● Exercise description:
Every record below should be printed exactly as given.

● Listed records:
=== Section Start ===

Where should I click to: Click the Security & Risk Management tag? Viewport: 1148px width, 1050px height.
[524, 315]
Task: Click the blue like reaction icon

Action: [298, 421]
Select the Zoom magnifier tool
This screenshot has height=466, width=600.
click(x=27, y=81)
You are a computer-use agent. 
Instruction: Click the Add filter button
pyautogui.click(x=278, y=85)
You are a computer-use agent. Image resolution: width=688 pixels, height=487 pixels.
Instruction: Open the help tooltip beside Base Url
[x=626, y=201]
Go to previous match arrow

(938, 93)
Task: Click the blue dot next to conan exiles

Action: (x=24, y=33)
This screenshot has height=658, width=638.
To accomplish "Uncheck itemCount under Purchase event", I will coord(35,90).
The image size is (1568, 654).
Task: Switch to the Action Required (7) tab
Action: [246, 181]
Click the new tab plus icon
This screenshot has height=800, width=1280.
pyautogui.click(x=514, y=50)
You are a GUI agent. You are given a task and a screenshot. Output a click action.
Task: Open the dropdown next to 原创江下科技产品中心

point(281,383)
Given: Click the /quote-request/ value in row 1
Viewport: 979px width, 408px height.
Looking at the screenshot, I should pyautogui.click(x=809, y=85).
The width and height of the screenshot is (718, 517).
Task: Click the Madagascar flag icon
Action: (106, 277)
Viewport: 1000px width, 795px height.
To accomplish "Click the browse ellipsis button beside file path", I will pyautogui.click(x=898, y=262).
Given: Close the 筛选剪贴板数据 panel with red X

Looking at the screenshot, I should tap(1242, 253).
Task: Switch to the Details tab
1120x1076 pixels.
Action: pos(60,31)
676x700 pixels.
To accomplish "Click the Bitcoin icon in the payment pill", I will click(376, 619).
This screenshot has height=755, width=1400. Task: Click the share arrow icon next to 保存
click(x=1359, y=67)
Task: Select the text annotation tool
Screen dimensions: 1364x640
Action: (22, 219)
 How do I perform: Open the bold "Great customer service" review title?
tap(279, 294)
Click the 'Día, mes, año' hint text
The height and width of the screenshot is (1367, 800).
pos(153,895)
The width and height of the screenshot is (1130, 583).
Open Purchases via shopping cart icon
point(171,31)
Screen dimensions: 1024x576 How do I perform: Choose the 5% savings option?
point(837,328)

=== Section End ===

● Written response:
Where should I click to: Click the Security & Risk Management tag? Viewport: 1148px width, 1050px height.
[524, 315]
Task: Click the blue like reaction icon

Action: [298, 421]
Select the Zoom magnifier tool
This screenshot has height=466, width=600.
click(x=27, y=81)
You are a computer-use agent. 
Instruction: Click the Add filter button
pyautogui.click(x=278, y=85)
You are a computer-use agent. Image resolution: width=688 pixels, height=487 pixels.
Instruction: Open the help tooltip beside Base Url
[x=626, y=201]
Go to previous match arrow

(938, 93)
Task: Click the blue dot next to conan exiles

Action: (x=24, y=33)
This screenshot has height=658, width=638.
To accomplish "Uncheck itemCount under Purchase event", I will coord(35,90).
The image size is (1568, 654).
Task: Switch to the Action Required (7) tab
Action: [246, 181]
Click the new tab plus icon
This screenshot has height=800, width=1280.
pyautogui.click(x=514, y=50)
You are a GUI agent. You are given a task and a screenshot. Output a click action.
Task: Open the dropdown next to 原创江下科技产品中心

point(281,383)
Given: Click the /quote-request/ value in row 1
Viewport: 979px width, 408px height.
Looking at the screenshot, I should pyautogui.click(x=809, y=85).
The width and height of the screenshot is (718, 517).
Task: Click the Madagascar flag icon
Action: (106, 277)
Viewport: 1000px width, 795px height.
To accomplish "Click the browse ellipsis button beside file path", I will pyautogui.click(x=898, y=262).
Given: Close the 筛选剪贴板数据 panel with red X

Looking at the screenshot, I should tap(1242, 253).
Task: Switch to the Details tab
1120x1076 pixels.
Action: pos(60,31)
676x700 pixels.
To accomplish "Click the Bitcoin icon in the payment pill", I will click(376, 619).
This screenshot has height=755, width=1400. Task: Click the share arrow icon next to 保存
click(x=1359, y=67)
Task: Select the text annotation tool
Screen dimensions: 1364x640
Action: (22, 219)
 How do I perform: Open the bold "Great customer service" review title?
tap(279, 294)
Click the 'Día, mes, año' hint text
The height and width of the screenshot is (1367, 800).
pos(153,895)
The width and height of the screenshot is (1130, 583).
Open Purchases via shopping cart icon
point(171,31)
Screen dimensions: 1024x576 How do I perform: Choose the 5% savings option?
point(837,328)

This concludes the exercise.